Problem to solve>
Return the complete listing that follows, with each line reproduced exactly.

Supplied material>

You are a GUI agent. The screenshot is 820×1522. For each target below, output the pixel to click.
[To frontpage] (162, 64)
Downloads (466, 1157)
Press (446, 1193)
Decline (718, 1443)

Response for this exercise>
You are a GUI agent. The screenshot is 820×1522. For each target below, output the pixel to click.
[To frontpage] (162, 64)
Downloads (466, 1157)
Press (446, 1193)
Decline (718, 1443)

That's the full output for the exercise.